## Page extract:
When a service is created (a WHMCS order goes active, an admin clicks Create, or the API is called) the module does not try to build everything inside the HTTP request. It writes a service record, returns success to WHMCS immediately, and lets the cron‑driven task queue do the real work.

This is what the customer sees right after ordering — a live deployment splash that polls for progress and refreshes itself:

Deploying — start

Each step is a queued task processed by the cron runner. As steps complete, the bar advances and the recent‑activity feed updates:

Deploying — mid progress

When the last step finishes the page flips to the live control panel:

Deploying — finished

This design makes provisioning resilient to slow panels, SSH timeouts, apt‑get locks and long operations — none of them block the order, and any failed step is simply retried.

The pipeline (Split example)

A Split service is built by a chain of idempotent tasks, roughly in this order:

  1. Create the web package + web user on a Web node.
  2. Add the web domain (and the web account's quota/PHP settings).
  3. Create the mail user + mail domain on a Mail node (with DKIM).
  4. Create the DNS user + zone and deploy the zone to every attached DNS node.
  5. Seed Auto‑SSL so Let's Encrypt issues as soon as DNS resolves.

Unified runs the same idea with one combined account; Vanity runs a trimmed chain (one web account, one mailbox on the shared mail user, one DNS record). Every task is idempotent — re‑running it is safe — so the chain can resume from wherever it stopped.

Watching and driving it from the admin panel

The admin service panel's Deploy tab shows the live deploy status and a full timeline of every task with its duration and result, plus a Redeploy (hard reset) button:

Admin deploy timeline

The Tasks tab lists this service's tasks (action, server, attempts, timestamps); each row opens a detail modal with the streamed SSH log:

Admin tasks tab

Retries, failures and tickets

A failed task is retried with exponential back‑off. Once all attempts are exhausted it is terminally failed, the service shows a deploy error, and — if you enabled it — the module can open a support ticket for your staff. The retry policy and the failure‑ticket behaviour are configured in addon Settings (see Cron & Automation → Task queue, retries & tickets).

## Exercises to complete:
#1 Turn the paragraph of the provisioning page that starts "A failed task is retried" into a short list, keeping its main facts.
#2 For each statement, say whether the provisioning page agrees, answering yes or no and quoting the words that decide it: (a) The module builds the whole service inside the HTTP request. (b) A Vanity service gets one web account, one mailbox on the shared mail user, and one DNS record. (c) Each row in the Tasks tab opens a detail modal with the streamed SSH log.
#3 Reproduce the passage of the provisioning page that begins at the words "Deploying — finished" and ends after "pipeline (Split example)".

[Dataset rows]
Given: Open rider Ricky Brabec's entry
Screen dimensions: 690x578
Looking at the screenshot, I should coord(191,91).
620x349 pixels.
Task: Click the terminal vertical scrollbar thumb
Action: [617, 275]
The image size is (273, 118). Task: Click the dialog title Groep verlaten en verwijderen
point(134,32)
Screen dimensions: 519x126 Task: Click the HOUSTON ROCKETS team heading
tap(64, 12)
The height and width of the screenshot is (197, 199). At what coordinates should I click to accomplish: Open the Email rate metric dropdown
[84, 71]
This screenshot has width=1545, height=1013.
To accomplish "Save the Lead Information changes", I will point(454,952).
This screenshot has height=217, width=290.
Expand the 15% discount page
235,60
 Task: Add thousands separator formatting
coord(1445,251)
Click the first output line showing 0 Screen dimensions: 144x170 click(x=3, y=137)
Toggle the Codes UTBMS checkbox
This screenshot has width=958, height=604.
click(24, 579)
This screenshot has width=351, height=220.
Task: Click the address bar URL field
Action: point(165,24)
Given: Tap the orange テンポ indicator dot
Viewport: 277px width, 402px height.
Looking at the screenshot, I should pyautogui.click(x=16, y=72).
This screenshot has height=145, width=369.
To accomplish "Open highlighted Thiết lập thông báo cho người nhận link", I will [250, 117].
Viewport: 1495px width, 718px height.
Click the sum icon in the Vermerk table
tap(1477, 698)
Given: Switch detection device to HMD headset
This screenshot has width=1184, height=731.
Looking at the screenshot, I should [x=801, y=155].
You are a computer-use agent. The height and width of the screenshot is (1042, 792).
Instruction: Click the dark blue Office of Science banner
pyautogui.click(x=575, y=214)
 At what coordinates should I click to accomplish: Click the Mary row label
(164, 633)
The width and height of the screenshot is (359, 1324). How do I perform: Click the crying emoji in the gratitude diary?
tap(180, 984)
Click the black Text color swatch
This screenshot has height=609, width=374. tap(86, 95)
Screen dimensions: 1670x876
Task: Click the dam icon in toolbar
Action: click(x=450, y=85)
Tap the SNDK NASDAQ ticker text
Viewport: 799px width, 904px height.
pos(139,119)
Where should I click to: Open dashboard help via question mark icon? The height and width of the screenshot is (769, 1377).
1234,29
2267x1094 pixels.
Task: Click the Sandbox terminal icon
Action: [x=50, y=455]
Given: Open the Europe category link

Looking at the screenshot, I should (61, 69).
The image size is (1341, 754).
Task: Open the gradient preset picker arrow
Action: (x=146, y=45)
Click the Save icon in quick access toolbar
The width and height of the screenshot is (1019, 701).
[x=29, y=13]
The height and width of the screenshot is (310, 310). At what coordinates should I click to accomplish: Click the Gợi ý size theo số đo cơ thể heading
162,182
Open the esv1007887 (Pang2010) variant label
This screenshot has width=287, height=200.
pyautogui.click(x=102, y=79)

## List of solutions:
#1
- A failed task is retried with exponential back-off.
- Once all attempts are used up, the task is terminally failed and the service shows a deploy error.
- If enabled, the module can open a support ticket for staff.
- The retry policy and failure-ticket behavior are configured in addon Settings (Cron & Automation → Task queue, retries & tickets).

#2
(a) No: "the module does not try to build everything inside the HTTP request."
(b) Yes: "Vanity runs a trimmed chain (one web account, one mailbox on the shared mail user, one DNS record)."
(c) Yes: "each row opens a detail modal with the streamed SSH log"

#3
Deploying — finished

This design makes provisioning resilient to slow panels, SSH timeouts, apt‑get locks and long operations — none of them block the order, and any failed step is simply retried.

The pipeline (Split example)